# EXTRACTED MATERIAL

+ + + +

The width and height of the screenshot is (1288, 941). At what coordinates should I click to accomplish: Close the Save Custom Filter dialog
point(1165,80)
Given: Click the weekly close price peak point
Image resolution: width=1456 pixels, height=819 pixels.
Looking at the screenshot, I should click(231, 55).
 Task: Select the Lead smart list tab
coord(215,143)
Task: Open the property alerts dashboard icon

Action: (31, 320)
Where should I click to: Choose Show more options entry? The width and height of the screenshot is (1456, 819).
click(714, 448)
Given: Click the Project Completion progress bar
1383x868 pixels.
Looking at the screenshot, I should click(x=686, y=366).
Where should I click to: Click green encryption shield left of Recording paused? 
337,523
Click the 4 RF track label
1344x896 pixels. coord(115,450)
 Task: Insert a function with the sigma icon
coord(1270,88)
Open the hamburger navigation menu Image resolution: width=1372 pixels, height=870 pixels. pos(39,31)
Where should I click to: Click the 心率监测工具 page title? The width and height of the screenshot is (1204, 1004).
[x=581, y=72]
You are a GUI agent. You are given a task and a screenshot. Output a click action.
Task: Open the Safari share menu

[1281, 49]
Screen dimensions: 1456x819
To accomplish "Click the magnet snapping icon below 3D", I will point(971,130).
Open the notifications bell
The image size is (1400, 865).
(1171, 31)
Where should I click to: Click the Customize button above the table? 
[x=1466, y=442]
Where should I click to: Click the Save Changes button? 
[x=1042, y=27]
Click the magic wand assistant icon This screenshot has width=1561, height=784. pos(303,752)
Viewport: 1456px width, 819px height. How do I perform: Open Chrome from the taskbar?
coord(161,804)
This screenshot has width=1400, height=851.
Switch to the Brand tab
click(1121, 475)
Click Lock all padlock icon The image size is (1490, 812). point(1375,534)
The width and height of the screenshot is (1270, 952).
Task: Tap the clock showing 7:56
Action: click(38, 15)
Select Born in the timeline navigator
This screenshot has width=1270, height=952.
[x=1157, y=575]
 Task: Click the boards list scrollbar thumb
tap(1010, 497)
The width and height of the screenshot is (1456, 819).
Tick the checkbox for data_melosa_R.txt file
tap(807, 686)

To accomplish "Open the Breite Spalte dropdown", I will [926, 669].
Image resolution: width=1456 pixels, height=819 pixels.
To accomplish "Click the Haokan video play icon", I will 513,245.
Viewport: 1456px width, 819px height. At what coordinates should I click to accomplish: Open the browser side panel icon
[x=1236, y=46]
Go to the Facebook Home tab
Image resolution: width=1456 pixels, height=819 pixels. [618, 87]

+ + + +

# EXERCISE
Tally the lines above that contain the word "will", and reply with only the number.

# RESULT OF THE EXERCISE
3